Pick out every line in the records that contains the string "Task" and copy each one. Case counts.

EXERCISE DATA:
· · · · · · ·

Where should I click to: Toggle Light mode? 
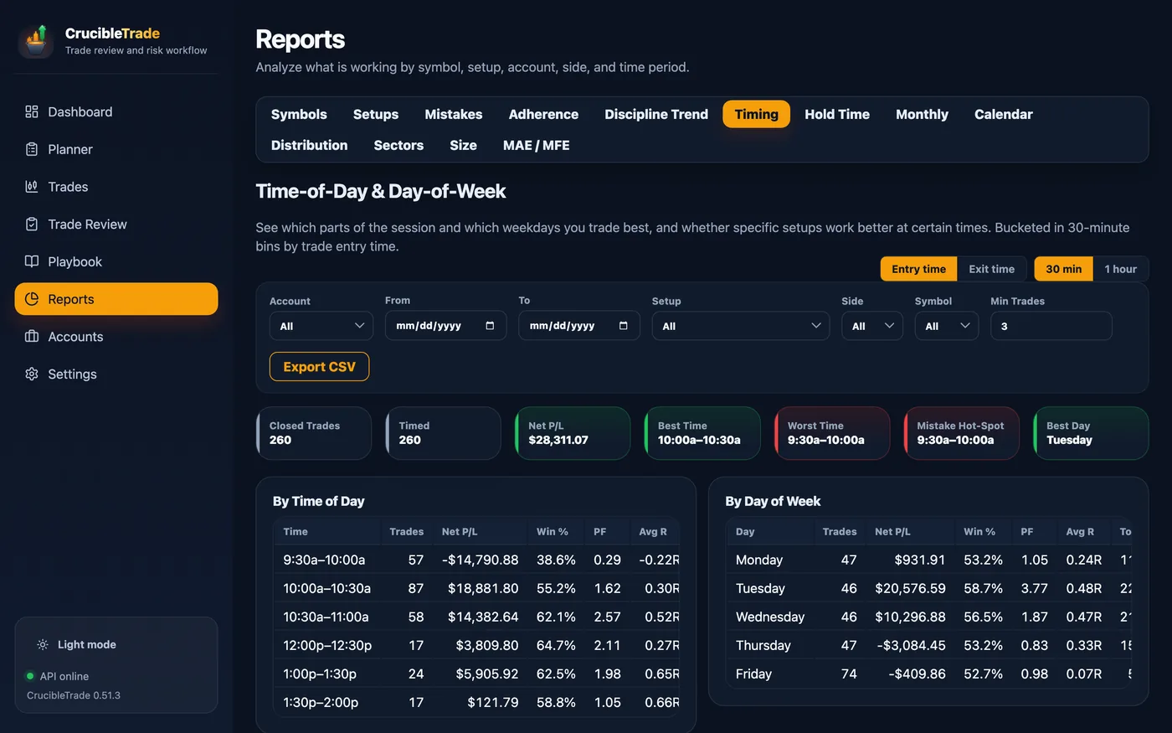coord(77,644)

· · · · · · ·

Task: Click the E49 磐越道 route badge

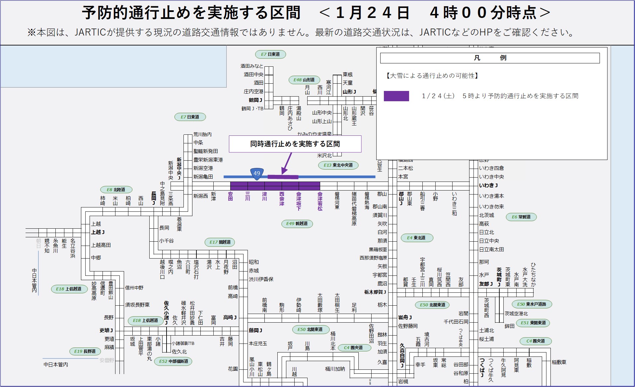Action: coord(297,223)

· · · · · · ·

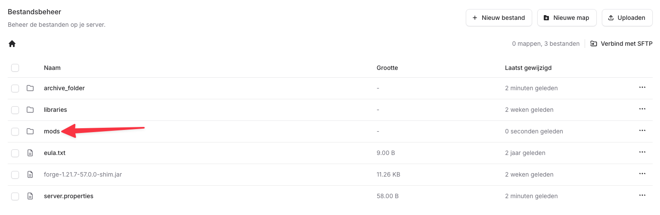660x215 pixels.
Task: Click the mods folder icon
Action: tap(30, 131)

· · · · · · ·

SOLUTION BELOW:
Task: Click the E49 磐越道 route badge
Task: Click the mods folder icon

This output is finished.